• _Alıntı metin_:
35 yaşına geldiğinde borsada yaptığı işin kendine göre olmadığını düşünerek işi bırakmış ve resim alanında kariyer yapmaya başlamıştır. Karşılaştıkları maddi sıkıntılar sebebiyle eşi çocuklarını da alıp Kopenhag’a ailesinin yanına taşınmıştır. Peşlerinden giden Gauguin orada da yaşayamamış 9 yaşındaki oğlu Clavis’i alarak Paris’e dönmüş, devam eden maddi sıkıntılarından dolayı daha sonra oğlunu da annesinin yanına göndermiştir. Şehrin yoğunluğunda ayakta durmaya çalışan bir ressam olarak yaşamına devam etmiştir.
Şehir yaşamının sıkıntısından yorulan Gauguin, 1886 yılında Pont-Aven kasabasında yaşamaya başlamış, daha sonra Panama ve Martinik’te, 1890’larda Tahiti’de, son zamanlarında ise Markiz Adaları’nda yaşayarak kendi söylemiyle “medeniyet hastalığından arınmış olarak” yaşamını sürdürmüştür. Bu yaşamının önemli bir parçası olan resimlerini de ona göre şekillendirmiştir.
Tahiti’deki yaşamında, oranın ilkel ve samimi olan yaşam tarzından etkilenen Gauguin, çok sayıda eser üretmiştir. Sanat yaşamındaki resimlerinin çoğu Tahiti zamanına aittir. Orada bulunduğu süreç içerisinde sadece resim yapmamış, aynı zamanda malzeme bulabildikçe ahşap oymalar, çanak-çömlek ve heykel gibi farklı türden eserler de üretmiştir.

• _Gösterilen veriler_:
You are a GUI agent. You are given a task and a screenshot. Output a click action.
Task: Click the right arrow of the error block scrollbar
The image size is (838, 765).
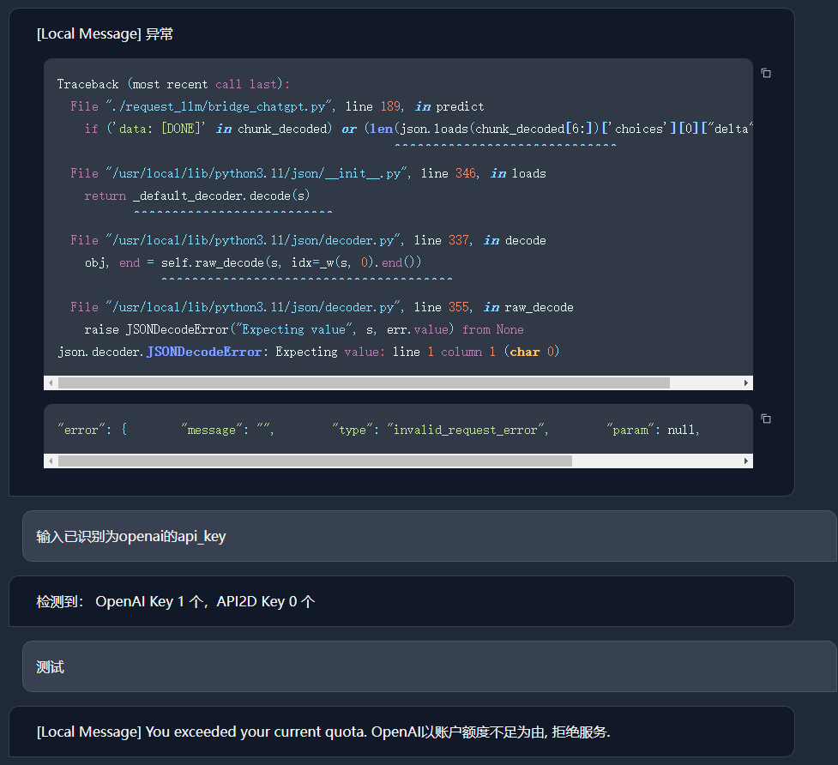(746, 461)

• _Yapılacak iş_:
Gauguin metninden "35 yaşına geldiğinde" sözlerinin geçtiği yerden başlayıp "ona göre şekillendirmiştir." sözlerinden sonra biten bölümü hiç değiştirmeden yazın.

• _Tamamlanan iş_:
35 yaşına geldiğinde borsada yaptığı işin kendine göre olmadığını düşünerek işi bırakmış ve resim alanında kariyer yapmaya başlamıştır. Karşılaştıkları maddi sıkıntılar sebebiyle eşi çocuklarını da alıp Kopenhag’a ailesinin yanına taşınmıştır. Peşlerinden giden Gauguin orada da yaşayamamış 9 yaşındaki oğlu Clavis’i alarak Paris’e dönmüş, devam eden maddi sıkıntılarından dolayı daha sonra oğlunu da annesinin yanına göndermiştir. Şehrin yoğunluğunda ayakta durmaya çalışan bir ressam olarak yaşamına devam etmiştir.
Şehir yaşamının sıkıntısından yorulan Gauguin, 1886 yılında Pont-Aven kasabasında yaşamaya başlamış, daha sonra Panama ve Martinik’te, 1890’larda Tahiti’de, son zamanlarında ise Markiz Adaları’nda yaşayarak kendi söylemiyle “medeniyet hastalığından arınmış olarak” yaşamını sürdürmüştür. Bu yaşamının önemli bir parçası olan resimlerini de ona göre şekillendirmiştir.